There is a radio program that I listen to regularly. On Friday afternoons at around 5:10 they have a segment called “Changing Tracks”.
People write in and share a story about a song that meant something to them when their life changed.
They are often poignant.
(Love that word.)
One that has stuck in my mind for sometime was a man who wrote in about his daughter who fell down a cliff accidentally when she was a teenager.
And some time later after stressed relations with his family his son played him “Sweet Child O mine” and he let everything out.
I’ve thought for ages about what I would write but decided that there wasn’t anything that had happened to me.
No major change.
But today I started thinking about the song that I played on repeat just before and after I was diagnosed with depression.
At a time when all was dark and I had more thoughts about dying than living I listened to a song by Mark Wilkinson called Middle Ground.
The line “just hold on for one more year then maybe these skies will start to clear” spoke to me.
And because it spoke to me I listened to it even though I couldn’t speak back.
A week ago I listened to Ave Maria and cried or tried to cry.
(The meds seem to stop the tears.

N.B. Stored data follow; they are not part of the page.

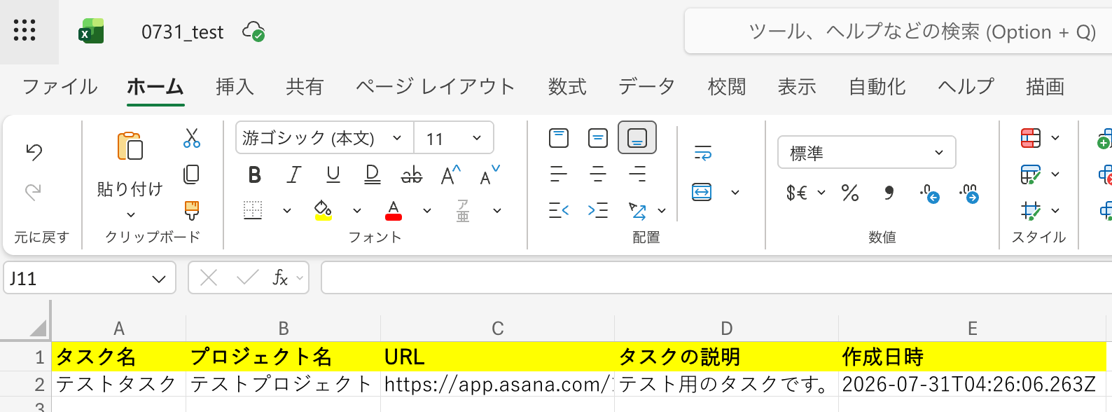Open the font size 11 dropdown
Image resolution: width=1112 pixels, height=412 pixels.
[x=454, y=138]
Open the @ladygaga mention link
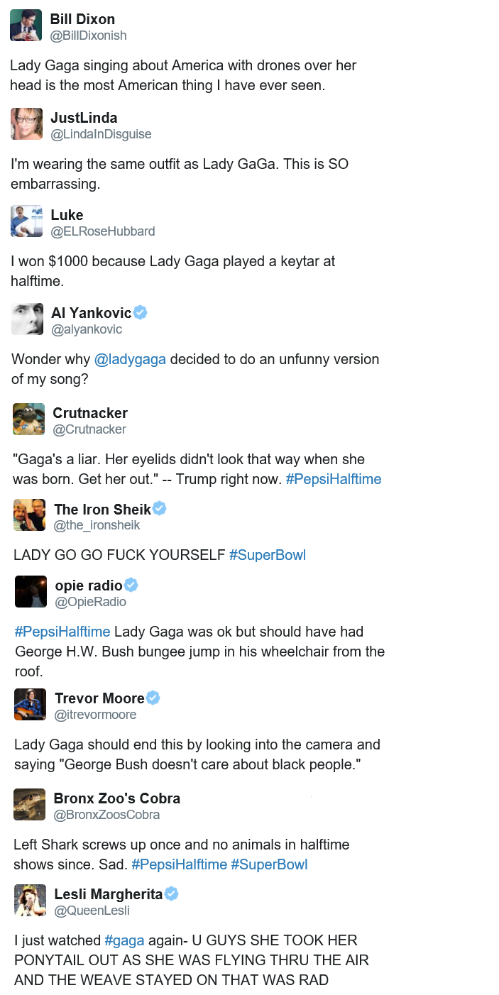Screen dimensions: 499x995 (130, 359)
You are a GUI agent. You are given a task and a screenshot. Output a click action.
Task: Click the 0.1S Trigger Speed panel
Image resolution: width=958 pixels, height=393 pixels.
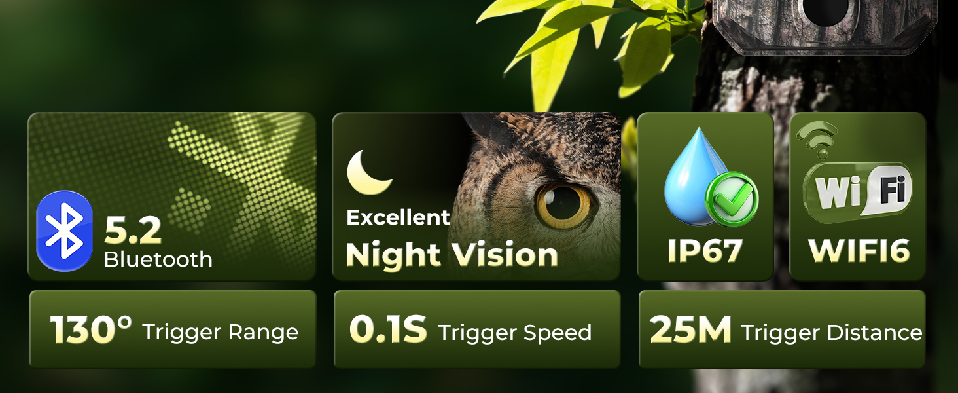[476, 329]
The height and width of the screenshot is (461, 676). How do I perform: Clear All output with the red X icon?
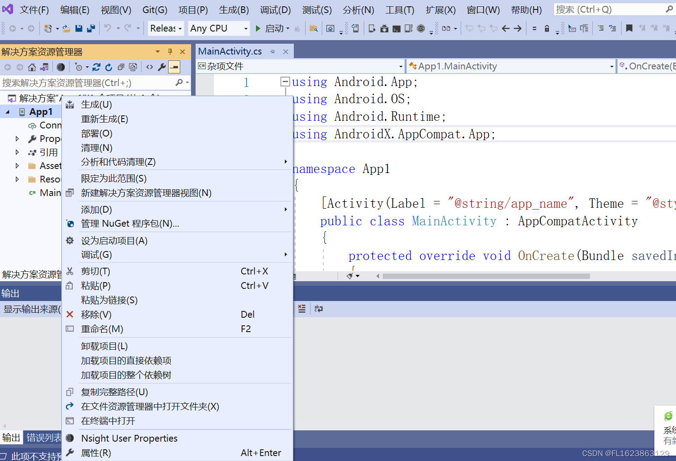301,309
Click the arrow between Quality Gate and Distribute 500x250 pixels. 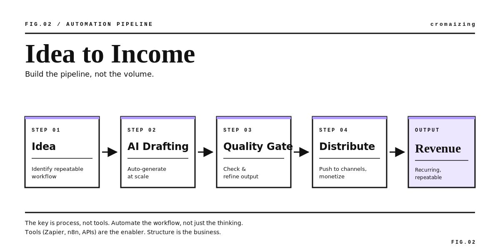tap(301, 152)
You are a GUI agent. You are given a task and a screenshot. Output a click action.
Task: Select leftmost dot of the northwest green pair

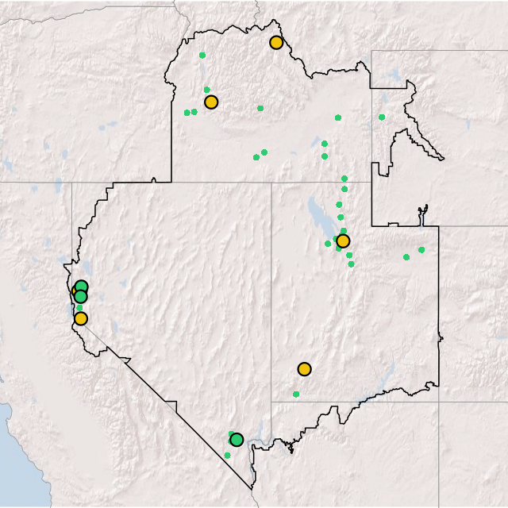click(x=187, y=113)
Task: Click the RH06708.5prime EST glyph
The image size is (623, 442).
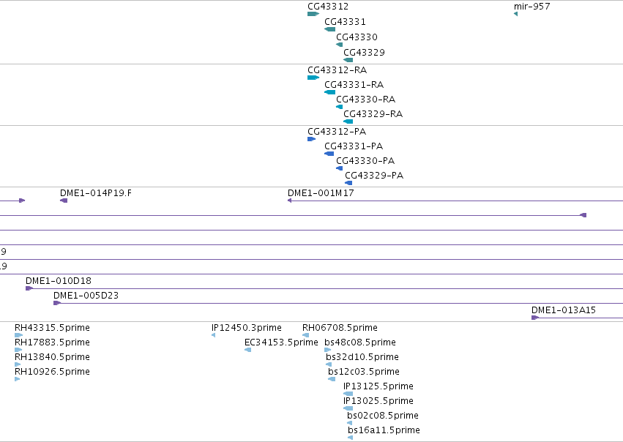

Which I guess is kind of the point.)
Ave Maria and the beauty of that song made me feel so low but it felt good too.
I’ve been writing about music a lot lately. One could almost be mistaken for thinking that I know something about it. I don’t. But sometimes it moves me.
But back to my Changing Track.
It would probably go something a little like this…
In August of 2013 I was a wife, a mother of 2 young boys, a daughter to parents who split up a couple of years before and a pre-school teacher.
I was trying to make everybody happy and avoid conflict. I was resolving issues in my head that would never occur in real life and I was exhausted.
And then it all got too much and apparently I was depressed.
That diagnosis still doesn’t sit right with me because it can’t just be that or I should have been stronger than that or I should be struggling more now.
But I remember listening to this song on my iPod after I’d been admitted to the mental health ward.
A place where I was surrounded by like minded people and not necessarily in a good way.
Sleeping in a room with no sharp corners and a bathroom with no shower rail.
I have no idea why this song helped but while I was listening to it I felt like I had some hope.
That I could change and that if I kept holding on that better days would come.
And I guess the thing that I still don’t understand is if it’s all in my head.
If I made it up for attention and milk it for what it’s worth because I was never really that sick.
Or perhaps I’m just so good at hiding it and acting out my “she’ll be right mate” script that I fool myself.
Said the girl who now feels scared when she’s sad.